▶ _How to complete this task_:
Only the number is wanted: tally the lines below that contain the word "Galon".

▶ _Working data_:
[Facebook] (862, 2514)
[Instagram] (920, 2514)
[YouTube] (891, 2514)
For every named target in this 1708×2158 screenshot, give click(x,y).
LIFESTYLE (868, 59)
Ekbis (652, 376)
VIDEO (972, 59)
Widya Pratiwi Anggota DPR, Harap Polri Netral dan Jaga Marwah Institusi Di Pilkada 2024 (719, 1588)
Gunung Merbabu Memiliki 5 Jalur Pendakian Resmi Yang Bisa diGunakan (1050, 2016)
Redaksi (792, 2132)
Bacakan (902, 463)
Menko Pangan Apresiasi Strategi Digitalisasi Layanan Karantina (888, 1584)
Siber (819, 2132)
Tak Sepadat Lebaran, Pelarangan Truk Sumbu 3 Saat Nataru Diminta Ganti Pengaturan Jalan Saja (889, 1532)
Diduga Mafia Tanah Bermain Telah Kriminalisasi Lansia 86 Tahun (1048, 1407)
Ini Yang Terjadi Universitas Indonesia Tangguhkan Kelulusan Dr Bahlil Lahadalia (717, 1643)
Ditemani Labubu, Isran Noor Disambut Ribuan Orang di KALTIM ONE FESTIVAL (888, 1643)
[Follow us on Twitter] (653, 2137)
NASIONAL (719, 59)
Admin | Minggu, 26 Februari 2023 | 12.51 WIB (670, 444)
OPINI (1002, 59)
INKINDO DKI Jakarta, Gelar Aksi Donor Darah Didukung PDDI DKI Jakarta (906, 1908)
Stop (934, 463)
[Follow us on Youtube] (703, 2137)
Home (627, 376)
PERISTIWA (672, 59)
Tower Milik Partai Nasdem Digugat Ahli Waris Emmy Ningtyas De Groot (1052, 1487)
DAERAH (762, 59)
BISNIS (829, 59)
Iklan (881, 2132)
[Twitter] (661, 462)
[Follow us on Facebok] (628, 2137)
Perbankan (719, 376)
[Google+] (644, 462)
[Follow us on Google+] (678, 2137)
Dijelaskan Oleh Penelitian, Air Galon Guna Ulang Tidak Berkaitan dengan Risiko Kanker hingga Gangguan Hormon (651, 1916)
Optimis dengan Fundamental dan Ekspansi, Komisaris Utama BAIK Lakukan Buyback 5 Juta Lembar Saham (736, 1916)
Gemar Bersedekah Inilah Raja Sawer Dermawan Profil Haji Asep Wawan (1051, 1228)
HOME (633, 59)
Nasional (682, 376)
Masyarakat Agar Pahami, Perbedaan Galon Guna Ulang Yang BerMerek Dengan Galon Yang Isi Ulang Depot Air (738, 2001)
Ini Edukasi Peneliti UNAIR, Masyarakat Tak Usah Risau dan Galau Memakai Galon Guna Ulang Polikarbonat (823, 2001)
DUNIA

▶ _Answer to this task_:
3